=== Given data ===

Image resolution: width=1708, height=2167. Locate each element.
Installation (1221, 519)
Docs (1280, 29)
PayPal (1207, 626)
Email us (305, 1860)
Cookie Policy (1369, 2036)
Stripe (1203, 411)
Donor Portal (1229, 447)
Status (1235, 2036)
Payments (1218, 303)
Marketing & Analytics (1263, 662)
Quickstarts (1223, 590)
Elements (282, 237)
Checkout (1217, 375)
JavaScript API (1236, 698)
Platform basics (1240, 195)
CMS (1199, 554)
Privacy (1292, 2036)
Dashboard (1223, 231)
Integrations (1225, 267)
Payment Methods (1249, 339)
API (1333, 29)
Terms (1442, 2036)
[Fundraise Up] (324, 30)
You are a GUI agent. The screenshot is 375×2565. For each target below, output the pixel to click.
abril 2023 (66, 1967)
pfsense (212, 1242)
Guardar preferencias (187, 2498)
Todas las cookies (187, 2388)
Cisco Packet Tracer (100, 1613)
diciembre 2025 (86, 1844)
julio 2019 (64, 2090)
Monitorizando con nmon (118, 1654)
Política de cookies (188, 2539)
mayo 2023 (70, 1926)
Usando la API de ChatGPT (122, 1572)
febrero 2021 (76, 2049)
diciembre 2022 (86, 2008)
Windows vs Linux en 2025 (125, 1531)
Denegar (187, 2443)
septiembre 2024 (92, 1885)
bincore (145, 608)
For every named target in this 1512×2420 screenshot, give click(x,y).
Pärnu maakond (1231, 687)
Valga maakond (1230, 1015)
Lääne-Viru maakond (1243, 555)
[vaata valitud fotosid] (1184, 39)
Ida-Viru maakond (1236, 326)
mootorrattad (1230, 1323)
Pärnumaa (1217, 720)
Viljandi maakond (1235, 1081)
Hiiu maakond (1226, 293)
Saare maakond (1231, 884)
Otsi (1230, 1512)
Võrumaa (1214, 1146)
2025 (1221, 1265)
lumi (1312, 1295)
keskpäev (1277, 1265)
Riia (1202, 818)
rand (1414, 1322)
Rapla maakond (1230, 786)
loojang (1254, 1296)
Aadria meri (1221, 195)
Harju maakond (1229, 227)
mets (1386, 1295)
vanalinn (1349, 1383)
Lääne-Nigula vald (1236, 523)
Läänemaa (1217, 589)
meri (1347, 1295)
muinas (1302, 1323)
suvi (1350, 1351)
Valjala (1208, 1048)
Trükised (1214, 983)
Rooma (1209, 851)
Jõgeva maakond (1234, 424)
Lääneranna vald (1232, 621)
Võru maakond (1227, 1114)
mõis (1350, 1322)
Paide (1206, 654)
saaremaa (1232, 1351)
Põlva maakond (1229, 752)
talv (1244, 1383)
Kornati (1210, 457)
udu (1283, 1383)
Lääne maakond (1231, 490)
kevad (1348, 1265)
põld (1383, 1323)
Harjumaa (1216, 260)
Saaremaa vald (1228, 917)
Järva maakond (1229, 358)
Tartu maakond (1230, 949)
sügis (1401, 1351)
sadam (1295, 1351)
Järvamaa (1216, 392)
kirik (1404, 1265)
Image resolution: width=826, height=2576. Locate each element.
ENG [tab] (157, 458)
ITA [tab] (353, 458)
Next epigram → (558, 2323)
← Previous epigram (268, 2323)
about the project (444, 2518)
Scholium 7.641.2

=== Exercise ===
Across all the entries, count the lines that contain the string "each", and give that number without anything else.

=== Answer section ===
3